■ **EXCERPTED TEXT**:
+ + + +
038: Harnessing your Authenticity in Business to Accelerate Growth with Mallory Musante

Mallory Musante

Mallory Musante, affectionately known as The Small Business CMO, is a fractional CMO and marketing strategist for small businesses and online service providers.

After working in a toxic agency environment and then walking away from the branding, web design, and social media agency she spent 5 years building, she not only realized she was completely out of alignment in her professional life but also that there was a massive disconnect in how small businesses market themselves.

She decided to combine her 12+ years of experience with her experience of starting 7 different businesses herself to help small businesses create sustainable and effective marketing strategies. Her focus is on harnessing her client’s authenticity and strengths and pairing it with strategic marketing foundations to create a magnetic presence that naturally attracts and connects her clients with their ideal audience for easier and more effective marketing.

💝 Key Takeaways

  • What can happen when you don’t lead with your authenticity.
  • How leaning into your authenticity can accelerate your business growth.
  • Learn how to infuse your authentic self into your brand by identifying your unique value proposition, brand values, and developing key messaging..

📚 Resources Mentioned

Brene Brown’s Living Into Our Values

🔗 Where You Can Find Mallory

🌹 Rose’s Resources

📖 (Imperfect) Transcript

We use Descript to provide this transcript which isn’t always perfect but wonderful all the same. (affiliate link 😃)

Rose: Hey, it’s Rose and welcome to another episode of the Sensitive CEO Show. And in this week’s episode, it’s my pleasure to introduce you to Mallory Musante. Mallory, affectionately known as the small business CMO is a fractional CMO and marketing strategist for small businesses and online service providers.

Welcome, Mallory. It’s lovely to talk with you again today.

Mallory: It’s so nice to talk to you. Thank you for having me on.

Rose: Oh, you’re most welcome and I would love, before we get into your topic today, I would love for you to share your background and what got you into what you are doing today with your clients.

Mallory: Of course. Well, my background is quite long, so I’ll try to keep it short and sweet, but I am an entrepreneur through and through. This is actually my seventh business. I’ve started, I’m currently running two. and yeah, I just kind of, I actually stumbled into entrepreneurship in college. I joined a club because all my friends were in it, which was a collegiate entrepreneur’s organization. I went to their international conference, met somebody that campaigned sneakers, and I said, Hey, does anyone do this for women? That was my first business. So I kind of just like have been stumbling through entrepreneurship, to be honest, up until this point starting a bunch of different businesses and kind of seeing what sticks. My background is in marketing though, I went to school for marketing through all of that, entrepreneurial journey, I had jobs where I was primarily doing social media marketing, but also helping with some just kind of overall digital marketing as.
+ + + +
In the podcast episode page, how many years did Mallory Musante spend building the branding, web design, and social media agency she walked away from?
+ + + +
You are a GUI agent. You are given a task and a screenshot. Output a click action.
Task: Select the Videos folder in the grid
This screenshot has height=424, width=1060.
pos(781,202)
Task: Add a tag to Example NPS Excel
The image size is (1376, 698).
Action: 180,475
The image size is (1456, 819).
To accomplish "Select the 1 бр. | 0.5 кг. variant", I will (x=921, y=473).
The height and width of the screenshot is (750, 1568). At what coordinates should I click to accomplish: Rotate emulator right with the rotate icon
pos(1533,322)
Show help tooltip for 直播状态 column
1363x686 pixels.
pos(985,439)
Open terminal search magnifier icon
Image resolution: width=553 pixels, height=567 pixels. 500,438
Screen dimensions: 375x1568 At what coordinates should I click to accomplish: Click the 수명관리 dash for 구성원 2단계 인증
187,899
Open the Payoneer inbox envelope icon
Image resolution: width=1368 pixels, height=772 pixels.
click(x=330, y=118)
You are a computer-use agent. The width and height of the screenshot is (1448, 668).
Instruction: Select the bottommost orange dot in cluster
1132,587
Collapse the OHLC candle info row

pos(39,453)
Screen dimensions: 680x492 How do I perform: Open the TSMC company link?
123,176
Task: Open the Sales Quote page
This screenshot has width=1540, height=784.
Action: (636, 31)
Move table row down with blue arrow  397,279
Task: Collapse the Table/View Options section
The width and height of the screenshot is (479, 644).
+ + + +
■ **TASK ANSWER**: She spent 5 years building it.